To check that it does work for 1 element, you could try: `my_function(x[0], mean, sigma)`.

```

### Generalised universal functions ([gufuncs](https://numpy.org/doc/stable/reference/c-api/generalized-ufuncs.html))

Whereas ufuncs apply the function element-by-element, the generalized version (gufuncs) supports "sub-array" by "sub-array" operations. 

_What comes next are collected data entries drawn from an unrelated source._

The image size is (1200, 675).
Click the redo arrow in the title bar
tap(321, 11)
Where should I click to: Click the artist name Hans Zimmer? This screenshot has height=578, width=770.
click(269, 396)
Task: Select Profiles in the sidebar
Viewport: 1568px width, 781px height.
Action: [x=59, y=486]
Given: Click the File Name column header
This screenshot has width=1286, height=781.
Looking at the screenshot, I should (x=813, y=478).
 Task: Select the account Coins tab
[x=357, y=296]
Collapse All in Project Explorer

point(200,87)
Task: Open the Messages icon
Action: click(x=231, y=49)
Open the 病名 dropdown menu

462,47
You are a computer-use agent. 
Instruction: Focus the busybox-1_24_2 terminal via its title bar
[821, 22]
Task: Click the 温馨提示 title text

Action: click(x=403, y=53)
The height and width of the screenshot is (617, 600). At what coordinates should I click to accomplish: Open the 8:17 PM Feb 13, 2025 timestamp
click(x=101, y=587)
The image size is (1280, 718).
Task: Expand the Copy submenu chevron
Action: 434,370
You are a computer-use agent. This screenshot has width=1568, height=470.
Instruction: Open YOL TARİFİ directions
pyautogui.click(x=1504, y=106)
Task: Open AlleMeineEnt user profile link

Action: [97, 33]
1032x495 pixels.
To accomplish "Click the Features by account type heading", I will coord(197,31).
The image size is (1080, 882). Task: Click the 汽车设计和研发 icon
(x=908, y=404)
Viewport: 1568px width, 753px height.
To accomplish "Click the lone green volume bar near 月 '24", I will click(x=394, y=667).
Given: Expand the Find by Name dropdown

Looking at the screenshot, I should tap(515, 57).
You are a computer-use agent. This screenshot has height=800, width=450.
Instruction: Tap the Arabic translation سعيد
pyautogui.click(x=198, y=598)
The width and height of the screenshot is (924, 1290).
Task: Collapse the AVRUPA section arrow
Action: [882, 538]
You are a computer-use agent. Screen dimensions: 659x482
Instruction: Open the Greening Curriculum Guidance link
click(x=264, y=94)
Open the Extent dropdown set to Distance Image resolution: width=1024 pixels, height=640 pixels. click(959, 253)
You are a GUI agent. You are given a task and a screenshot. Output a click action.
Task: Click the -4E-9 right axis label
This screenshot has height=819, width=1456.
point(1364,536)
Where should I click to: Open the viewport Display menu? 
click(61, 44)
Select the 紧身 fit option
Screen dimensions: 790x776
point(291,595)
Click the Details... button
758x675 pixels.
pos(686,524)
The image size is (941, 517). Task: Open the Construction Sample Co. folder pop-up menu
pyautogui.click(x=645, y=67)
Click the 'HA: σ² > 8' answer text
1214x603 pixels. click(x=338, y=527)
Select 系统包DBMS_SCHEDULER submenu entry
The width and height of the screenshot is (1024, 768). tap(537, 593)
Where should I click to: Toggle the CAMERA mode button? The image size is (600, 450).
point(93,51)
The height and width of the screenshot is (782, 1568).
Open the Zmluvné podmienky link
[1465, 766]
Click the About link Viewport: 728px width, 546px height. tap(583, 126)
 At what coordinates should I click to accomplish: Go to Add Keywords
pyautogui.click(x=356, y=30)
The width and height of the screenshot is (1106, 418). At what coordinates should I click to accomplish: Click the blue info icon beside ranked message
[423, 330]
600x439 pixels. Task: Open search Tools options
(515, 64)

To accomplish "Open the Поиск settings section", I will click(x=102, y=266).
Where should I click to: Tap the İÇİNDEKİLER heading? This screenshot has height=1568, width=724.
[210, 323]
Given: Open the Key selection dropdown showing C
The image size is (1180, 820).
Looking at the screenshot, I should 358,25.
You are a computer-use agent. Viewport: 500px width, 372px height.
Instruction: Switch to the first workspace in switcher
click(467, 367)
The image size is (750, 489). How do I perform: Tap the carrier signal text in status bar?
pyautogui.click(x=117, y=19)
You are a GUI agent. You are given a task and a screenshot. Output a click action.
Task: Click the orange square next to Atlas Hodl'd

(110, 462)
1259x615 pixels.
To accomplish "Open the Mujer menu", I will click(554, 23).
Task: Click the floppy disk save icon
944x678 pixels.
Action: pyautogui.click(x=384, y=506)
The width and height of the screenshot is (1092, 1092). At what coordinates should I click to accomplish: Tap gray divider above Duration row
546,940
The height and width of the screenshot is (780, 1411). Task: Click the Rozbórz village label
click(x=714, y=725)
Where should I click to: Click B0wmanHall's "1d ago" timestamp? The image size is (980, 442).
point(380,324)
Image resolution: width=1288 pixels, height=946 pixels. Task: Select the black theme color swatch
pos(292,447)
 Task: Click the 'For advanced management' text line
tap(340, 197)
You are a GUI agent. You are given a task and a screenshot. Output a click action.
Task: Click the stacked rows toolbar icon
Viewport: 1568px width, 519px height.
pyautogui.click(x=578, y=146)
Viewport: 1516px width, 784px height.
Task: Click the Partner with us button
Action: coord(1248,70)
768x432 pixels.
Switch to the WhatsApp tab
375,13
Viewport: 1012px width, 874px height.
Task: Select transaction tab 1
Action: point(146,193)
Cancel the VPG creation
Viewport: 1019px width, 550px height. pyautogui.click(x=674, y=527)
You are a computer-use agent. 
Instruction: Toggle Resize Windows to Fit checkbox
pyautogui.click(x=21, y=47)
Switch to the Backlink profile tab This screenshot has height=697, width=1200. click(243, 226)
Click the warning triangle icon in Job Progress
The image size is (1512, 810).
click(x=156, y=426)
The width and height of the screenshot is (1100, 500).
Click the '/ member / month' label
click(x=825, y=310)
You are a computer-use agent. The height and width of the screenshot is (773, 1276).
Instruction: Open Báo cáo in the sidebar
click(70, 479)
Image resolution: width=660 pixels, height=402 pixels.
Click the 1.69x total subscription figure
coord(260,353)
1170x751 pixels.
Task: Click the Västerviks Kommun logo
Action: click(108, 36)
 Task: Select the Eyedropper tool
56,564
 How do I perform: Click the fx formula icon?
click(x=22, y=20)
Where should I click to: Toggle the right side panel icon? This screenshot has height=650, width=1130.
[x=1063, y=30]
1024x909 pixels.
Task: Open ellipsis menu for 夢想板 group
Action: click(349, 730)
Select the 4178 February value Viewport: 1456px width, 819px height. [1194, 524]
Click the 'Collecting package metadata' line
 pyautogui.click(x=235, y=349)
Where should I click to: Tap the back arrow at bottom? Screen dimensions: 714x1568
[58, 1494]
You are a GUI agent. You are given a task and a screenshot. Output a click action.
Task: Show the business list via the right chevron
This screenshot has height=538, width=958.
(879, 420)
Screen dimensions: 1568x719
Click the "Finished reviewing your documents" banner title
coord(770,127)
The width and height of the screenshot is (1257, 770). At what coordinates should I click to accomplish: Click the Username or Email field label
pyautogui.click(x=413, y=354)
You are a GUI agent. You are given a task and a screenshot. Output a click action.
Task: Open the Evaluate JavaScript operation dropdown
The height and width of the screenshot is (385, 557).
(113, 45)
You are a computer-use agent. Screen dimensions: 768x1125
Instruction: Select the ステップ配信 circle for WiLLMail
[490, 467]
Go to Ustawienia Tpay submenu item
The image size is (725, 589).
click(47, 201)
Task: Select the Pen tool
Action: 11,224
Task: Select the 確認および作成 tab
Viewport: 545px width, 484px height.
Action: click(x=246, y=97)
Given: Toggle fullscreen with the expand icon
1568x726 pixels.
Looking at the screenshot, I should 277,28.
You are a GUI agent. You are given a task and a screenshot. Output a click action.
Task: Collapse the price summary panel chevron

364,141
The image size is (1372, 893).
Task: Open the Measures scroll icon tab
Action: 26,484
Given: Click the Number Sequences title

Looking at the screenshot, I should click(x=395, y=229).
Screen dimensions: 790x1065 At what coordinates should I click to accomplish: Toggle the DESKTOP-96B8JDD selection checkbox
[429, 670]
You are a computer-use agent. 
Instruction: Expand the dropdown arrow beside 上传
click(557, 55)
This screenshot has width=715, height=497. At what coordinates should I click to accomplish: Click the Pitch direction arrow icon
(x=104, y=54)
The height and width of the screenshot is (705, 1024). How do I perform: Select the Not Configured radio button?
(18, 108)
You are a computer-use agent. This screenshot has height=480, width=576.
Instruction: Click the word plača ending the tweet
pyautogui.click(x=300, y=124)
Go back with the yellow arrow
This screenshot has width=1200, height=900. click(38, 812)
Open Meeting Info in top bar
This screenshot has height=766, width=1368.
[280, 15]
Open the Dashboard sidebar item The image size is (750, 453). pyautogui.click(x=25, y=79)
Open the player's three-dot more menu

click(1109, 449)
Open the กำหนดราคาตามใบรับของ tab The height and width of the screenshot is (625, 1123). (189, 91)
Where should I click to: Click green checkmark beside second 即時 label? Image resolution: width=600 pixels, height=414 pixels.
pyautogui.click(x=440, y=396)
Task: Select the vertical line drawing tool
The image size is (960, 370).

Numba has a nice implementation of these, which we will explore in the next lesson.

## Exercises

```{admonition} Exercise 1

What is broadcasting?

```

```{admonition} Solution
:class: dropdown

Broadcasting allows for operations with different shaped arrays.

```

```{admonition} Exercise 2

What is vectorisation?

```

```{admonition} Solution
:class: dropdown

Vectorisation allows the code to operate on multiple array elements at once, rather than looping through them one at a time.

```

```{admonition} Exercise 3

How would you replace the [`compute_reciprocals`](https://jakevdp.github.io/PythonDataScienceHandbook/02.03-computation-on-arrays-ufuncs.html) function below with a vectorised version?

```

In [14]:
def compute_reciprocals(array):
    """
    Divides 1 by an array of values.
    """
    output = np.empty(len(array))
    for i in range(len(array)):
        output[i] = 1.0 / array[i]
        
    return output

In [49]:
big_array = np.random.randint(1, 100, size=1_000_000)
%timeit compute_reciprocals(big_array)

1.24 s ± 124 ms per loop (mean ± std. dev. of 7 runs, 1 loop each)


```{admonition} Solution
:class: dropdown

You can either use the `np.divide` ufunc as follows:

`%timeit np.divide(1.0, big_array)`  
`1.29 ms ± 124 µs per loop (mean ± std. dev. of 7 runs, 1,000 loops each)`  

Or you could just use `/`, which  works on every element by overloading the operator (similar to broadcasting):  

`%timeit (1.0 / big_array)`  
`1.19 ms ± 103 µs per loop (mean ± std. dev. of 7 runs, 1,000 loops each)`  

```

```{admonition} Exercise 4

Create your own vectorised ufunc that calculates the cube root of an array over all elements.

```

```{hint}
:class: dropdown

Here is an unvectorised version (i.e., it has a for loop):

`def my_cube_root(array):`  
`    output = np.empty(len(array))`  
`    for i in range(len(array)):`  
`        output[i] = array[i] ** (1 / 3)`  
`    `  
`    return output`  

`%timeit my_cube_root(big_array)`  
`1.77 s ± 152 ms per loop (mean ± std. dev. of 7 runs, 1 loop each)`  

```

```{admonition} Solution
:class: dropdown

**Option 1:**  
You could use the `np.vectorize` decorator:

`import math`  
`from numpy import vectorize`  

`@vectorize`  
`def my_cube_root(array):`  
`    return math.pow(array, 1/3)`  

`%timeit my_cube_root(big_array)`  
`213 ms ± 33.1 ms per loop (mean ± std. dev. of 7 runs, 10 loops each)`  

**Option 2:**  
You could overload the `**` and `/` symbols:  

`def my_cube_root(array):`  
`    return array ** (1 / 3)`  

`%timeit my_cube_root(big_array)`  
`36 ms ± 864 µs per loop (mean ± std. dev. of 7 runs, 10 loops each)`  

**Option 3:**  
You could use the optimised ufuncs from NumPy or SciPy (recommended):

`%timeit np.cbrt(big_array)`  
`13.9 ms ± 1.51 ms per loop (mean ± std. dev. of 7 runs, 100 loops each)`  

`from scipy.special import cbrt`  
`%timeit cbrt(big_array)`  
`18.9 ms ± 1.9 ms per loop (mean ± std. dev. of 7 runs, 100 loops each)`  
```

## Key Points

```{important}

- [x] _Take advantage of broadcasting for different shaped arrays._
- [x] _Use vectorised functions where you can e.g., [NumPy ufuncs](https://numpy.org/doc/stable/reference/ufuncs.html)._

```

## Further information

### More information

- [Special ufuncs from SciPy](https://docs.scipy.org/doc/scipy/reference/special.html)

### Other options

- [Lazy loading](https://xarray.pydata.org/en/v0.16.2/dask.html) and [execution](https://tutorial.dask.org/01x_lazy.html)
    - Lazily loads metadata only, rather than eagerly loading data into memory.
    - Creates task graph of scheduled work awaiting execution (`.compute()`, more on that in the Parallelisation lesson).